The Young Agrarians are very much a digital community. Most of their networking and support is done online. They have online and offline community-building projects where young farmers can network. “In the online sphere, it is a media presence for the young ecological farm movement,” says Dent. “Offline, we have an ongoing series of potlucks where people meet on each others farms and do skill shares and work bees. Sometimes there is music and as the warmer months roll around people can show up and camp on a farm.”
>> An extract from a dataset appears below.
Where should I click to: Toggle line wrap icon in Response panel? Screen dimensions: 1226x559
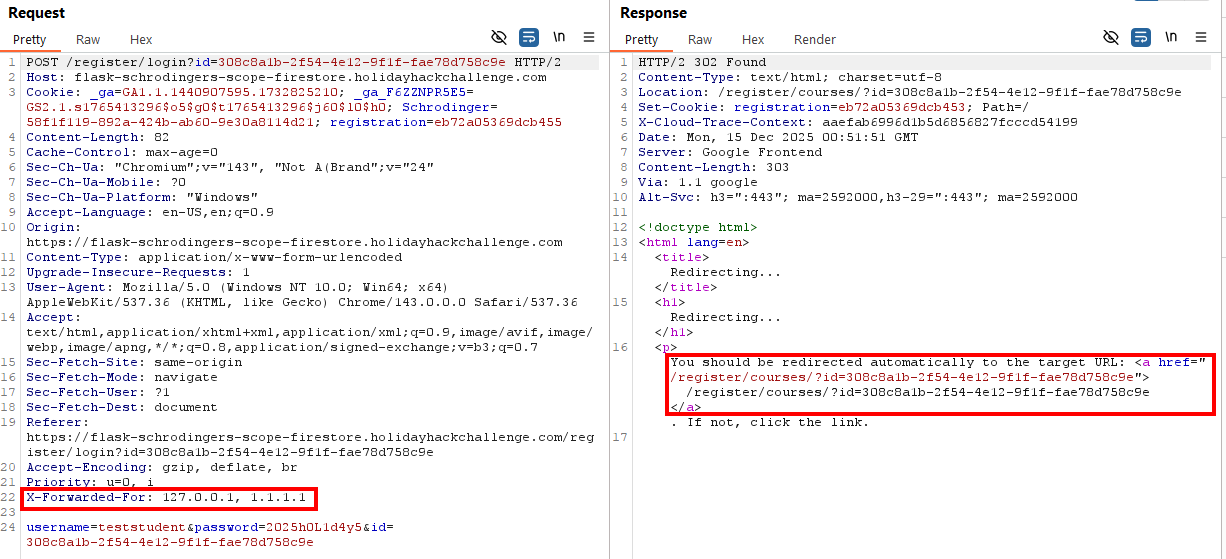pyautogui.click(x=1141, y=38)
They did their first young farmer mixer in January 2013 at Summerhill Winery in Kelowna. “We had people there for two days and had workshops on land access and marketing,” says Dent. “We had a First Nations story teller come and tell us traditional stories. We did some open conference stuff. It was an experiment for us; the first time we’d pulled people together in this way.”
In the few short months since that first mixer, the organization has grown and gained strength. “The most active chapter right now in B.C. is in the Okanagan,” she says. “What’s important is that the farmers are now starting to make their own events and tying it together in the same communication platform online.”
The group is much more than an excuse to meet other young farmers. They’ve embraced high tech to make life a little easier for today’s farmers. “One of our first projects is an interactive resource map,” explains Dent. “It’s a map of B.C. and it has a number of categories and subcategories of listings. For example if you wanted to look for education programs, click on education and it will show you what is available. The same goes for land access, bank loans, and grants. Eventually we will map out where the young farmers are in our network. We have 11 different categories we are mapping at the moment.”
In addition, they will be releasing a land access guide and will organize a handful of land dating events. “Land dating is like speed dating,” laughs Dent. “We find older farmers looking for younger farmers to take over their operations and others who are interested in having someone else farm their land. We connect them up and provide some structural resources, like succession planning models. We give young farmers information on what they need to look for with regards to lease agreements. We show them the legal things they need to be aware of, and we do it in a fun format.”
The group is currently going through the process of being branded by a design company. When all is said and done, no matter what their tagline or design becomes, the role of the Young Agrarians is simple, but challenging. Dent, with the help of Seann Dory and the rest of the Young Agrarians, are growing an organization that can’t ensure success for B.C.’s young farmers, but at least it will give them a fighting chance.